Back in 2006, Altec Lansing released the M602 iPod Home Audio System. Billed as a "high-end home system," the M602 initially carried a $199 MSRP, but its price has since dropped to closer to $100. Now the company is offering the T612, which, aside from its darker color scheme, looks identical to the M602 but is compatible not only with iPods but also iPhones. It also features some technology that makes it "immune to mobile phone interference," which means you can leave your iPhone's cell radio on while it's in the dock--and even take calls. That's a step up from all other speaker docks to date that require you to switch the iPhone to airplane mode to avoid the annoying interference that the Apple phone (and all other GSM cell phones) tend to cause when they're placed in close proximity to speakers.

6.9

Altec Lansing T612

The Good

GSM-shielded iPod dock allows iPhone to be used without the need to switch it to airplane mode; attractive design; decent sound, with richer bass than you would expect from a speaker system that's this compact; music pauses and resumes before and after taking a call.

The Bad

No radio; no video output; wireless remote offers limited functionality.

The Bottom Line

While it's missing a couple of key features found in competing models, the T612 distinguishes itself with a sleek design, decent sound, and some mobile phone anti-interference technology that makes the system particularly appealing to iPhone owners.

Like the M602, the T612 is designed to sit on a table or shelf, or it can be mounted on a wall. (The latter requires mailing in a $3 check to cover shipping and handling charges for a "free" mounting bracket.) It's not as heavy as the boombox-esque Altec Lansing iM7, but it weighs at 5 pounds and measures 14 inches wide, 5.4 inches deep, and 8.2 inches high. The upright single chassis design is relatively compact, but it feels reasonably substantial when you take it out of the box.
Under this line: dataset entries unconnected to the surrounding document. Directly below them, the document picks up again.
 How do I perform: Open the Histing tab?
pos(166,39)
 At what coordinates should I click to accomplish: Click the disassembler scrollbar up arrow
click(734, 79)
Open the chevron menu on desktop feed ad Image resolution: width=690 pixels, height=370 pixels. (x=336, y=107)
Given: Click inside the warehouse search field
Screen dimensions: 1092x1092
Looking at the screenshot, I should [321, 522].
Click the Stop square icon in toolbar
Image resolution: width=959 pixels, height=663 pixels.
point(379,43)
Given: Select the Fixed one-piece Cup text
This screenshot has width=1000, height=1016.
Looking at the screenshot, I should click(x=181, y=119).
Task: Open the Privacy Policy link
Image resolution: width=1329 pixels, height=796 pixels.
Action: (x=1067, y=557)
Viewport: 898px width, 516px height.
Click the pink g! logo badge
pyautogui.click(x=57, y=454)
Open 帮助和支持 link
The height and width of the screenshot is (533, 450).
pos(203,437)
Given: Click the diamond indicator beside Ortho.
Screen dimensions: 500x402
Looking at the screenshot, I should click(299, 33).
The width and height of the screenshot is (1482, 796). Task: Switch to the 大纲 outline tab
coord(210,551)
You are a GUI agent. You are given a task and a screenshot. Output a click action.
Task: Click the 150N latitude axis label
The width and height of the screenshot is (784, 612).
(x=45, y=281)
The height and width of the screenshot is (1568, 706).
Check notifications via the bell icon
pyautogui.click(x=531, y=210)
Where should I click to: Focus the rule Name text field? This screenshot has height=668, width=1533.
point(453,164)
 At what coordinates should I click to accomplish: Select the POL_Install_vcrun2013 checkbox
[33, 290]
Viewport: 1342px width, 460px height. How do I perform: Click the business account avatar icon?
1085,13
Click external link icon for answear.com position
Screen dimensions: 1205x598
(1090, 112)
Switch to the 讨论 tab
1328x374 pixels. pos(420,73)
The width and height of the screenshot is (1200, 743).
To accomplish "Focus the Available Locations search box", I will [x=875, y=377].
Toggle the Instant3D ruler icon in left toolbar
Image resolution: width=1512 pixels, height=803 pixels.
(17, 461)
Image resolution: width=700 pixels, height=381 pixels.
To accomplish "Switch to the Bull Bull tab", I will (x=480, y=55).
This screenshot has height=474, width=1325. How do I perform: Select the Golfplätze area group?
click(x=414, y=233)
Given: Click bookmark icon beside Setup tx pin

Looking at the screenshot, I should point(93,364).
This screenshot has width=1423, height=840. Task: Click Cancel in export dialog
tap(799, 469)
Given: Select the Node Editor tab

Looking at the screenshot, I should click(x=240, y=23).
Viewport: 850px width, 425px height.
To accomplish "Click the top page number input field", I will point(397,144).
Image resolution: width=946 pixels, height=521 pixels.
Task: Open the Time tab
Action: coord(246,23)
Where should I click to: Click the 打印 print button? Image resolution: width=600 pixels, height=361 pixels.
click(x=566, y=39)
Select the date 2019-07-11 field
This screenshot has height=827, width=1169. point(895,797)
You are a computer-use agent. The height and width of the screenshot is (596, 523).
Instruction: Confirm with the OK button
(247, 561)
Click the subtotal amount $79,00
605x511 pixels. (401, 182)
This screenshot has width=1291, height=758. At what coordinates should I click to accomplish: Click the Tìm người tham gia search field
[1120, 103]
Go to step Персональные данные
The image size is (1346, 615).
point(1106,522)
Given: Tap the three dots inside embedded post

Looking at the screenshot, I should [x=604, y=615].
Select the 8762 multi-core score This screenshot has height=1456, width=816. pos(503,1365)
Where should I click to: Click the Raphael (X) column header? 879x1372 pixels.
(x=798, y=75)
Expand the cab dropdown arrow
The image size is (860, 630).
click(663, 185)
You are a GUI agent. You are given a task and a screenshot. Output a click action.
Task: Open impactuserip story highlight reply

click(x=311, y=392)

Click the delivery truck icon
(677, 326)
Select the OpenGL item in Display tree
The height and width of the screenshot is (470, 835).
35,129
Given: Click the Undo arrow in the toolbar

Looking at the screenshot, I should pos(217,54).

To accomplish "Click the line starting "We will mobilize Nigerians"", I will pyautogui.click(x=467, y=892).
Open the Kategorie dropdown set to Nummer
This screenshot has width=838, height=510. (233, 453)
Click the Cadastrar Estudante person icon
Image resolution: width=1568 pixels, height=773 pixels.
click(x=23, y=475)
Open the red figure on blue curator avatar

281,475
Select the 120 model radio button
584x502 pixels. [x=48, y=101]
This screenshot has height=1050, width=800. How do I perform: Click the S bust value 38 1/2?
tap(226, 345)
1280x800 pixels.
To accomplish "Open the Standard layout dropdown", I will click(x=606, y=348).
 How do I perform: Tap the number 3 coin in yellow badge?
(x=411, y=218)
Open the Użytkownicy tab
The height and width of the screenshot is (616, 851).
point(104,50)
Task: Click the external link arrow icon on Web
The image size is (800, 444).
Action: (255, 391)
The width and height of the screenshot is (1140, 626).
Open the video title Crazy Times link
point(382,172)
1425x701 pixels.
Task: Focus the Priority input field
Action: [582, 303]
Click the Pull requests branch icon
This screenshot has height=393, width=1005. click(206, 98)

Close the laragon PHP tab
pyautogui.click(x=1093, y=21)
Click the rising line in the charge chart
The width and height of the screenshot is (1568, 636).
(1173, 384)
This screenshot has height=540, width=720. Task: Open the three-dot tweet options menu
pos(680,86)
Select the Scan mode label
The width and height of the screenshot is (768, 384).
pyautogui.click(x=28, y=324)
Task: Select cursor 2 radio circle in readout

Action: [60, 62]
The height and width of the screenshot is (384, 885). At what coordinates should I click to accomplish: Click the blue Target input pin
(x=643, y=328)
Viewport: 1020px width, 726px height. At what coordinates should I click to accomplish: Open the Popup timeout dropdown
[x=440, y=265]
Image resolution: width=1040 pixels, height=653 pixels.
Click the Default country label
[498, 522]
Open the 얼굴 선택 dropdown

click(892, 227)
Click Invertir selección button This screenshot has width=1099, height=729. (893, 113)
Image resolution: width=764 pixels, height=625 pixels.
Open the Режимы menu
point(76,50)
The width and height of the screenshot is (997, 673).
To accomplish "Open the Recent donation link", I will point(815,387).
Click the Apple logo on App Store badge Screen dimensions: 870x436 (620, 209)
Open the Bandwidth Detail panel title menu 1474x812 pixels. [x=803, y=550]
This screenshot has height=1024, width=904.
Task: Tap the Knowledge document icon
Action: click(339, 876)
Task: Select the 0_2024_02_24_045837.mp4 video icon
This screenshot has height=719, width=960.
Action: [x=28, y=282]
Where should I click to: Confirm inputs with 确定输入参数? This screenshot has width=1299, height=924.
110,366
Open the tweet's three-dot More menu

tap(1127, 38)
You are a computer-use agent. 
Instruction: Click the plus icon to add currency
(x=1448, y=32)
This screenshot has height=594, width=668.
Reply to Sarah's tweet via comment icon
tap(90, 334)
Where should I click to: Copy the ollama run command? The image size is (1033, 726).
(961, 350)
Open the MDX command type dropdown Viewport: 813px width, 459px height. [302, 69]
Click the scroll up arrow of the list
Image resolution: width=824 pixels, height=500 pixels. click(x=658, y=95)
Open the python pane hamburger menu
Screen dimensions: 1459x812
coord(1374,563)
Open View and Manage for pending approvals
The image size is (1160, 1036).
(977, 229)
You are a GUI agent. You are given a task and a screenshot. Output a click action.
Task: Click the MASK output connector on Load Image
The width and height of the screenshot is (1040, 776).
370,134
Most iPod speakers are attractively designed, and the Altec Lansing M602 is no exception. Its silver and black motif lends itself a bit more to black iPods, but it pairs well enough with other colors, too. While you can connect other MP3 players via the auxiliary input on the back of the unit, this model doesn't ship with a universal stand that allows you to prop non-Apple MP3 players in the center-front tray. Not a big deal, but worth pointing out.

The T612 carries over the blue LED light subtheme--the T612 has them on front, under the speaker grille, to indicate volume and bass/treble levels. What's a little confusing is that to adjust the bass and/or treble levels, you have to hold down the corresponding button, then press the plus/minus volume button to raise and lower levels.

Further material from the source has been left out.